Della Major

1.    What made you want to become an ambassador?

I was asked by my dietician to write an article for the Renal Network outreach magazine.  I believe that a well-informed patient is a healthy patient.  Through my research for the article, I found that a lot of the information was not shared to patients or their family members.  I wanted to give patients a voice within the renal community.  I am an educator.  My passion for research and sharing information was the motivation I used to keep the patient voice up front and center.

2.    How has being an ambassador helped you?

As an ambassador, I have been able to gain access to information that is not openly shared within the renal community.  Being informed about new innovations has helped me to create the best new normal for my life.  As an ambassador, I have made valuable friendship and connections with other renal patients who are experiencing the same issues.  I found out that I am not alone and there are other individuals who can relate to my renal experiences.  I am not an Island and I have gained team that I can now call to help me through.

3.    What have you learned from being an ambassador?

I have learned that my voice matters.  As an ambassador, I can represent those who cannot represent themselves.  I feel empowered by the trust that my peers have in me to speak on behalf of them.  Also, becoming an ambassador suggests that I am an expert in my field, and I have the knowledge and the necessary skillset to complete the task.

4.    Why should others become ambassador?

I believe that renal patients need to be proactive with their care.  Being an ambassador, give you a since of purpose.  When you are speaking on behalf of others, you are more compliant with your own care.  Why, because you become engaged and informed allowing you to effectively communicate with your renal team and family members.

5.    What is something you’ve learned about kidney disease and dialysis that you wish you knew a lot sooner?

I wish that I would have known about different treatment modality.  I learned about home dialysis care following 2 years of in-center dialysis treatments.

6.    How would you like to stay connected to other advocates?

Currently, I connect to other advocate via email, social media and network meetings in state and out of state.  This year, I plan create a blog where other advocates can share and connect.

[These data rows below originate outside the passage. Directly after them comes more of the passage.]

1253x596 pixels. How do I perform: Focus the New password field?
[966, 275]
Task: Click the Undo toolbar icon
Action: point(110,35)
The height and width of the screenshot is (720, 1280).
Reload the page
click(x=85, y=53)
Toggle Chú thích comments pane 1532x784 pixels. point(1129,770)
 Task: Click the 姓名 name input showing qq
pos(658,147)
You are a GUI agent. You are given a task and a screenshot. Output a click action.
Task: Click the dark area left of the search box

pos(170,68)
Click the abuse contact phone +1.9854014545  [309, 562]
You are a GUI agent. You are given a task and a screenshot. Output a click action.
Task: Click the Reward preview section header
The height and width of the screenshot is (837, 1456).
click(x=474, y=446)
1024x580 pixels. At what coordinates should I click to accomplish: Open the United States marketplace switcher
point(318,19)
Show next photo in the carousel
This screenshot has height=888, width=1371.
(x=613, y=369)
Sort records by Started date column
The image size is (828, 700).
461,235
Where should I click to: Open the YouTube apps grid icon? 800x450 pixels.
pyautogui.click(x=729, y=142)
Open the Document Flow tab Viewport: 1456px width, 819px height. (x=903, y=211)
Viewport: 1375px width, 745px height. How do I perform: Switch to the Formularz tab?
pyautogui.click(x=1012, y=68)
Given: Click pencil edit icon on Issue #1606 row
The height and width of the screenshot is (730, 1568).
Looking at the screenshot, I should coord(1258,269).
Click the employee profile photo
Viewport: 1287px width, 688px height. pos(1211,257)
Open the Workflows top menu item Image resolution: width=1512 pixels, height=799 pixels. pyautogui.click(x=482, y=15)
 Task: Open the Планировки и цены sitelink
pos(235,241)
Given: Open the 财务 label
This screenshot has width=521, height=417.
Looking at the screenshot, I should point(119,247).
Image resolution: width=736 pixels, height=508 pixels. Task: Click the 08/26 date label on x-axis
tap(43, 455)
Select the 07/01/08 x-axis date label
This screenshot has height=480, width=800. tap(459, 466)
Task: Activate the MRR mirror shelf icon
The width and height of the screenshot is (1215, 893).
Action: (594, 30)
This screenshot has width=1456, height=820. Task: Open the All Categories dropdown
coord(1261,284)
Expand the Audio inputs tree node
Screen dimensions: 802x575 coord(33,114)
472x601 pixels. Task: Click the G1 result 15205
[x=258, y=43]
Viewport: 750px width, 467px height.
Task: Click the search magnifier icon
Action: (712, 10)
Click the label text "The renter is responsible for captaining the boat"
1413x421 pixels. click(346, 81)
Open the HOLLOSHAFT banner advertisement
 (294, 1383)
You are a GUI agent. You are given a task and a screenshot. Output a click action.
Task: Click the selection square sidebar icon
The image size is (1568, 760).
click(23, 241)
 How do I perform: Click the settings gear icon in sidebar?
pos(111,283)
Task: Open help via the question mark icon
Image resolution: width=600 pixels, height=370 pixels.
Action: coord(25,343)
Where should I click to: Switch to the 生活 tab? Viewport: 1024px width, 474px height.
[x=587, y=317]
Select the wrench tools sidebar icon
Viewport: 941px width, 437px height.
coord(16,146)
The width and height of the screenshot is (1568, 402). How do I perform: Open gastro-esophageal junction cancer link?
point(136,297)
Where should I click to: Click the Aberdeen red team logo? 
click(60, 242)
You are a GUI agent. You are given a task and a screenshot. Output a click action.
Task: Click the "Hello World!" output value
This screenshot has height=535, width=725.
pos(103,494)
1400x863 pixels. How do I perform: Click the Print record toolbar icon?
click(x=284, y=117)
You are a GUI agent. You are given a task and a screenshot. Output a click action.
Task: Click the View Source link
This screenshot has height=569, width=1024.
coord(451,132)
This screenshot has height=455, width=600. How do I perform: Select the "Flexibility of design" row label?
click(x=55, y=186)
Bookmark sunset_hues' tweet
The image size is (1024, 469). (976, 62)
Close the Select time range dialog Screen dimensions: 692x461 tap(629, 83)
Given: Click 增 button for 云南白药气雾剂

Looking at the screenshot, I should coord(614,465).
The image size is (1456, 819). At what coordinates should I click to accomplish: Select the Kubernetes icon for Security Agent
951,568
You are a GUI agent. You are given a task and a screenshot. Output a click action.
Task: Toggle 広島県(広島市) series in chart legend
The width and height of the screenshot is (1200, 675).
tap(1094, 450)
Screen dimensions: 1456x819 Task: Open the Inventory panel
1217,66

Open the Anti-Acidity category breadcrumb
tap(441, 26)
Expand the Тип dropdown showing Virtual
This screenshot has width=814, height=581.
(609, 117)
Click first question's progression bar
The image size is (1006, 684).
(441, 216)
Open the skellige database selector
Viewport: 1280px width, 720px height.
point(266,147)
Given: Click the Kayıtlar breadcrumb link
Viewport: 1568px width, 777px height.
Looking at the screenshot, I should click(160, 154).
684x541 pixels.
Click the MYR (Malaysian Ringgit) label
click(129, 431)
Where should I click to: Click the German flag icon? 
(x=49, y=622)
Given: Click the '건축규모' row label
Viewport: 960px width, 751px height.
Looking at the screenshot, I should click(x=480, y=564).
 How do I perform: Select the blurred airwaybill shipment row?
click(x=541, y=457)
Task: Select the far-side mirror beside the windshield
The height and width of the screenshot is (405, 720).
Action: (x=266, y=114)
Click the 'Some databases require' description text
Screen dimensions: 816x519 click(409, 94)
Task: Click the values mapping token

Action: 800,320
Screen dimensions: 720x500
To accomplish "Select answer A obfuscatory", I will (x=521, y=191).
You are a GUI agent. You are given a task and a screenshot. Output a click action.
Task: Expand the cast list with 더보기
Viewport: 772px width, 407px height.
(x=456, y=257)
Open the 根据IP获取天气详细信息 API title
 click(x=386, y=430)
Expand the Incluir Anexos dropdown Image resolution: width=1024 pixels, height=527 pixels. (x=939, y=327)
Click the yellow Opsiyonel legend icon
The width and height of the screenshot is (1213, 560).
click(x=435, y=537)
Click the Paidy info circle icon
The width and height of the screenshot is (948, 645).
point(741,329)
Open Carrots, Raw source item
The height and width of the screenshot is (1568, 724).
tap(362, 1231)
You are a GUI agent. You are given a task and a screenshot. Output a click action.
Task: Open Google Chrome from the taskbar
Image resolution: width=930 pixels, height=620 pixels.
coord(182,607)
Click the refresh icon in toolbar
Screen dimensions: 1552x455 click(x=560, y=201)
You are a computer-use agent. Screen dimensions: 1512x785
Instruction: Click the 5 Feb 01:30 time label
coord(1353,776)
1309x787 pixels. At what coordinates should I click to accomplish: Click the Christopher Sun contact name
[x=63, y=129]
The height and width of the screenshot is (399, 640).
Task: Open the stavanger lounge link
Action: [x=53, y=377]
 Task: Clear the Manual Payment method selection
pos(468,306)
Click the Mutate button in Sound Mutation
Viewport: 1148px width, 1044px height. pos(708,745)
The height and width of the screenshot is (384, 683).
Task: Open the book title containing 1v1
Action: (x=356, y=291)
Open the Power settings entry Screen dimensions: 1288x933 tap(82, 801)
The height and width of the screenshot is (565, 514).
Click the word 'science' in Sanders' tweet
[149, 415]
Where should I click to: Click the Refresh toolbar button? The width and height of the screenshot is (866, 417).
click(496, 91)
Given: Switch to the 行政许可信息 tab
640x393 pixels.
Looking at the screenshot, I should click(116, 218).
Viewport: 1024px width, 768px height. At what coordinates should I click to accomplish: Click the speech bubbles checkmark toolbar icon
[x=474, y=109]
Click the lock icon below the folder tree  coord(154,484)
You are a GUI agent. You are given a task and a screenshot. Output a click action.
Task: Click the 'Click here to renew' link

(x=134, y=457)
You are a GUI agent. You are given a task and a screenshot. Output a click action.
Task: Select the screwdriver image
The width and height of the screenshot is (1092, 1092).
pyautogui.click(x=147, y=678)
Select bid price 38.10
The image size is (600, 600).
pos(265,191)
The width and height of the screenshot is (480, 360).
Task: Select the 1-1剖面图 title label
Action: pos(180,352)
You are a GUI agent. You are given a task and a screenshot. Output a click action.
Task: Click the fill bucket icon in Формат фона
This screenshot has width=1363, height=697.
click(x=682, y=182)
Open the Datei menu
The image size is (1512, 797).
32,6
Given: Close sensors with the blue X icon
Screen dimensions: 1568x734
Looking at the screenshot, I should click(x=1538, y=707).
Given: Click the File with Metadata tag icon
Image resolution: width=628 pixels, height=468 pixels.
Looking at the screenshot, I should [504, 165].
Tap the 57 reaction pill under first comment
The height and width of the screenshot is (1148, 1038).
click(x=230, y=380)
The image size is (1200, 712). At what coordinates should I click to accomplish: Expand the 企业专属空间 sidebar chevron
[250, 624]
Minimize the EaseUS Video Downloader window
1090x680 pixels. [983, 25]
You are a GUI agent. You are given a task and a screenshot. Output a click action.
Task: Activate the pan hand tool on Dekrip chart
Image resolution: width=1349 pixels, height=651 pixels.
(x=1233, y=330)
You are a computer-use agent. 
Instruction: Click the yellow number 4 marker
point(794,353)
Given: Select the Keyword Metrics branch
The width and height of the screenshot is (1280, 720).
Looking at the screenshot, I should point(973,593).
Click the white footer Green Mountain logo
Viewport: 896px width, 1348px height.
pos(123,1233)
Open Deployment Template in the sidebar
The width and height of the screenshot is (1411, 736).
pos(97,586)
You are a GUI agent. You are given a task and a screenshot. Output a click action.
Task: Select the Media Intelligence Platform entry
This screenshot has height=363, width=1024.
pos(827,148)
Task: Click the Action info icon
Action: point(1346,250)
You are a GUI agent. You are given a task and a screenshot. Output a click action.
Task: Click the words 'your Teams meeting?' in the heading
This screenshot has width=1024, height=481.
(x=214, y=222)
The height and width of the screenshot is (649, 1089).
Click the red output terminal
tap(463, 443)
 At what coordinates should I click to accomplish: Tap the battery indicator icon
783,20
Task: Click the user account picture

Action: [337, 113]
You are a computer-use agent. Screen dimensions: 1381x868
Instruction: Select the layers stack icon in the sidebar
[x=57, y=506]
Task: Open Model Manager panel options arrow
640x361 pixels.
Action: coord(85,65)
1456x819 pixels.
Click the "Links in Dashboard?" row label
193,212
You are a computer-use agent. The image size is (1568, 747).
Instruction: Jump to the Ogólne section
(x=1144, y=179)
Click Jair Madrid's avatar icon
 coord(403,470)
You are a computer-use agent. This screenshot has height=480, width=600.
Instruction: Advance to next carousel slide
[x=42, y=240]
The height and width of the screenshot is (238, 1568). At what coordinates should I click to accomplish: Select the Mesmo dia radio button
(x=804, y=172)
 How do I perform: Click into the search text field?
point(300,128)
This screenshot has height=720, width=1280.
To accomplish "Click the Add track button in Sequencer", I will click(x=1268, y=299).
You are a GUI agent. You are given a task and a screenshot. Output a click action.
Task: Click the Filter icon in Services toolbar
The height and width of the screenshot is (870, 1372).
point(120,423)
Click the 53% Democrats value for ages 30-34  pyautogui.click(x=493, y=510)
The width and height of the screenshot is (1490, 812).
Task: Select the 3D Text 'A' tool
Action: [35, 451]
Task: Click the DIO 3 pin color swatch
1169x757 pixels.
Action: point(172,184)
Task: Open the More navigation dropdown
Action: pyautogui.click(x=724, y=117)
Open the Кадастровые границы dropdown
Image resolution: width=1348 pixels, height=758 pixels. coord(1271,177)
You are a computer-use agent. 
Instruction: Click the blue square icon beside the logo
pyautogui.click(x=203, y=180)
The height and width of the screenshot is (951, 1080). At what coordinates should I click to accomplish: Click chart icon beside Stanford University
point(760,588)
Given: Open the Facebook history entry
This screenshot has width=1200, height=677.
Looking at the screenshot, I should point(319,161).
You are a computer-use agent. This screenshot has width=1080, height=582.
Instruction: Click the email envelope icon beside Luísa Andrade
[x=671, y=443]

7.    What are your best tips to get through the dialysis treatments?

Tip 1:  You must change your mindset.  Dialysis saves lives!  You must realize that without dialysis your outcome will be totally different. 
Tip 2:  Bring items that would make you comfortable and re direct your focus from the dialysis process. (ex:  I watch a video, play my music, work on puzzles, etc.)
Tip 3:  Conversation with your pod chair buddy.

8.    What do you wish elected officials knew about dialysis patients?

I wish elected officials were more informed about kidney disease and understand the life of a dialysis patient and their families. A lot of policies are established without consulting dialysis patients whom those policies will affect.

9.    Do you have any advice for newly diagnosed kidney patients?

As a newly diagnosed kidney patient it is important that you become engaged in your care.  It is important to ask your renal team questions.  When you are compliant with your care, you experience less complications during your treatment.  Second, I will advise them to learn whatever they can about Kidney Disease and how it specifically affects their current situation.

10.    How does it help having a family member be part of the process?

Dialysis affects every aspect of your life including your family members.  Family support is the best support a dialysis patient can received.  Family members involvement creates an atmosphere of unity within the family.  Everybody is involved and there is a greater buy in from each member.

11.    What do you wish other family members knew about kidney disease or knew about helping others?

I wish that they knew living with Kidney Disease is not easy.  I want them to learn from my mistakes and begin to make the necessary changes for themselves.  Second, I want them to know that Kidney disease is not hereditary. 

12.    What did you like best about advocating as part of the fly-in?

What an awesome opportunity to participate in this year fly-in.  I enjoyed the all-day training which included a mock training session with our advocacy partners.  In addition, we had the opportunity to network with other members and AKF staff.  I felt well prepared to communicate with my constituents of Capitol Hill.  Finally, I really enjoyed the special cherry blossom tour.  That was an opportunity to share one on one with other ambassadors during the tour.

13.    How was advocating on the state level different than at the federal level?

Advocating on the state level represents only that state.  Advocating on the federal level represents the nation.  I had the opportunity to widen my scope of advocating whereas the legislation we were advocating about obtain a greater level of support.  Not just local support, but federal support.